On peut même sans doute anticiper, par une sorte de compensation de l'influence perdue dans l'Union, un regain d'activisme britannique dans l'OTAN, au sein du G8 et du G20.
Mais quelles seraient les conséquences de ce retrait de la Grande-Bretagne pour l'Union européenne et le reste du continent ?
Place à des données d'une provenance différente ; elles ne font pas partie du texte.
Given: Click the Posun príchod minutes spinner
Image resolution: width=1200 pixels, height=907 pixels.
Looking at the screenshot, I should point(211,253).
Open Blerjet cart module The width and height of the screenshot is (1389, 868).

BEAUCOUP DE BRUIT POUR RIEN ?
Le retrait des Britanniques ne supprimera pas l'Euro ni les efforts en cours pour renforcer l'UEM (dont le projet est d'abord politique) et qui constituent clairement la priorité actuelle de la majorité des États membres de l'Union2 et un chantier en permanente évolution depuis 2008 dont l'ampleur et l'importance restent largement sous-estimés3. Le renforcement de l'UEM produit qu'on le veuille ou non une mutation de l'Union qui n'est pas achevée et qui se poursuivra avec ou sans les Britanniques.
Il ne supprimera pas Schengen.
Il ne supprimera pas le Marché unique. Ce dernier restera sans doute pour les Britanniques eux-mêmes le premier débouché commercial4.
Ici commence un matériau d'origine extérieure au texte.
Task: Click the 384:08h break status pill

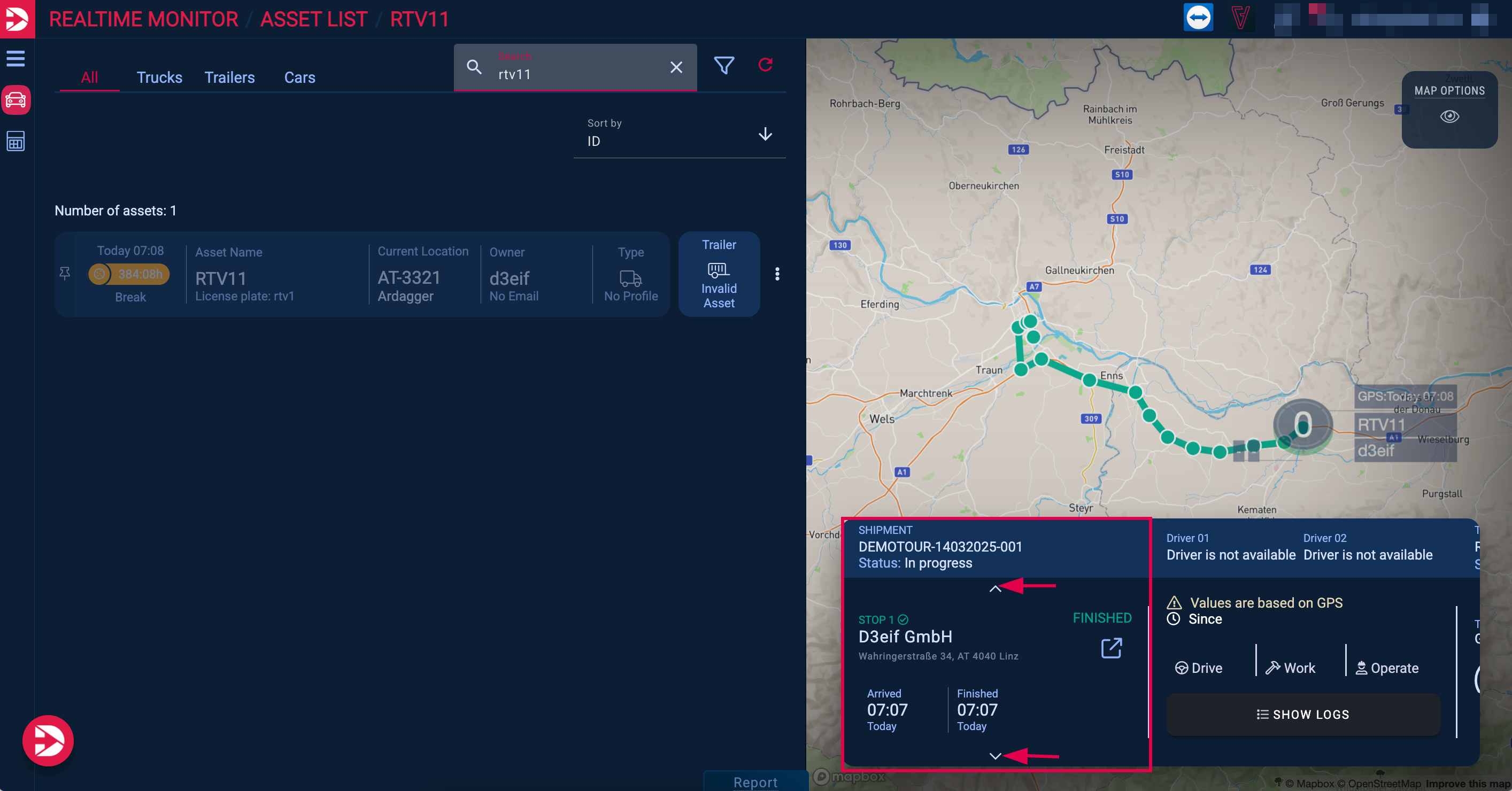Action: point(129,274)
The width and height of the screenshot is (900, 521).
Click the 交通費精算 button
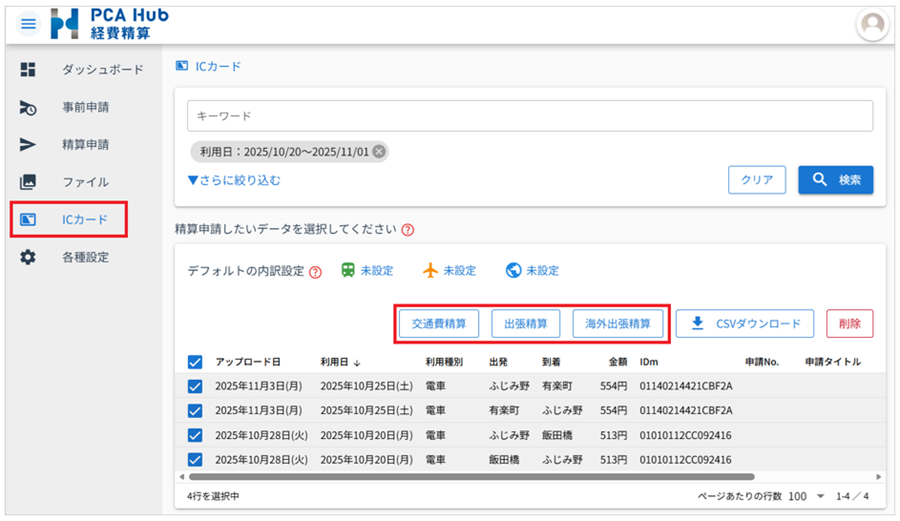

Il ne supprimera pas l'OTAN ni les tentatives de l'Union pour trouver un certain modus vivendi avec l'OTAN qui poursuivra sa transition de manière autonome.
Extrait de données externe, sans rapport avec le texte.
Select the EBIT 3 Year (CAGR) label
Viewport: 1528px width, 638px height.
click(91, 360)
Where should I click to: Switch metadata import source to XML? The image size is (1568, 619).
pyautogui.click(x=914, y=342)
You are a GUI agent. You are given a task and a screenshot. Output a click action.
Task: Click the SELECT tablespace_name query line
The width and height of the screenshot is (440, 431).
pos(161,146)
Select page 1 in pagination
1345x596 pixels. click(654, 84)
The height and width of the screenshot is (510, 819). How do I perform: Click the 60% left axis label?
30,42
Il ne supprimera pas une politique déclaratoire commune qui repose sur une même approche normative de beaucoup de dossiers de politique étrangère, et dont l'influence réelle peut être débattue mais qui existe. Les Britanniques continueront sans doute à partager beaucoup d'idées communes avec les membres de l'Union sur beaucoup de dossiers.
Le retrait britannique ne videra pas la querelle entre Eurosceptiques et Europhiles qui existe dans chaque pays.
Il n'abolira pas l'écart culturel entre les vieilles nations de l'Europe de l'Ouest, habituées à leur souveraineté et à leurs frontières, et les plus jeunes, dont l'identité s'est forgée dans des cadres politiques plus mouvants et sous des suzerainetés souvent empilées5.
Carte 1. Les frontières politiques en Europe occidentale et centrale depuis le début des Temps modernes
Alors beaucoup de bruit pour rien ? Joue-t-on à se faire peur ?
La sortie de la Grande-Bretagne de l'Union, aussi stupéfiante qu'elle serait pour le grand public, tournerait-elle au non-événement à l'échelle de l'Union européenne ?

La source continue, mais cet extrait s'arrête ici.